Politicians and pundits should stop playing games with a confused public, and focus on total spending and total taxes, how they affect the economy, who gains and who loses.
I would like to tweak your assessment of the core issue, if I may. The core issue isn't who should pay doctors and how much, and who should profit.
I suggest we go more fundamentally to a deeper core: why is it ethical to make the so-called beneficiaries be the product and the labor that provides the so-called benefits?
Insurers make their money off of using our data, which we provide and doctors collect for them, to then restrict access to the care we need. But we have paid them premiums, which they then pool and prevent us from using. We should charge interest or get a certain amount back every year if we don't use it.
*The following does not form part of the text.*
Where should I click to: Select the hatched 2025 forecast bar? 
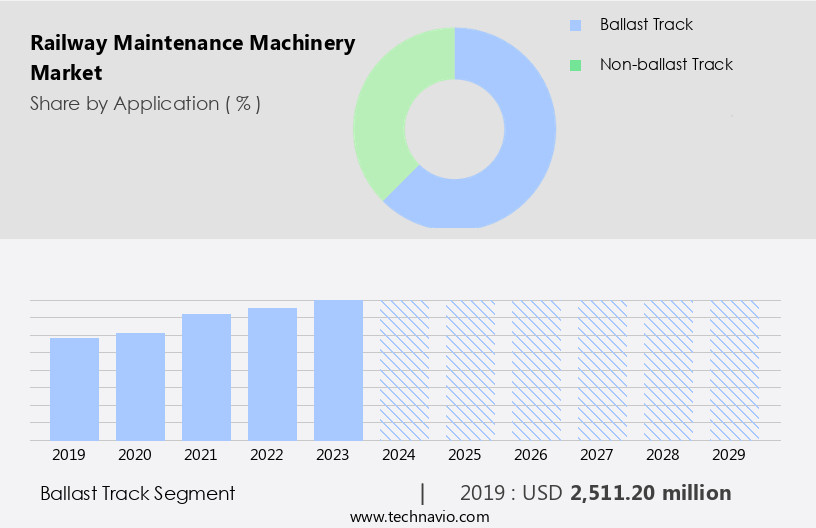[470, 370]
But that would bust the real model, which is to use our health and data about us as crops, if you will, that they harvest and trade but do everything they can to avoid having to actually tend to.
As for the doctors wanting to both be fairly paid and exercise clinical judgement and practice at the top of their license instead of acting as the middleman for insurance company shareholders' greed: no problem! The solution is to control the doctor.
The vertical mergers of CVS and Aetna, CIGNA and ExRx are all about owning the doctors' prescription pen. If CVS/Caremark/Aetna/Ceasar controls what drugs the docs can prescribe (which they now do with their formularies, and step treatment, etc.), but the doctors push back and demand that rxs be dispensed as written, then the doctors increasingly face exile from the plans, which CVS et al also own.
So, the core issue is when will we stop asking how to achieve these two aims of paying docs and finding the right line to draw for profit, and instead admit that we are not interested in providing healthcare at all. Full stop. It is a shell game where we are the product. Once we admit that we do not have better healthcare because our legislators, all of whom have THE BEST healthcare plans, don't want us to.
The Biden admin, the Trump admin, any other admin. It doesn't matter who is in control because the paradigm is what never changes and yet must if we actually want the system to change.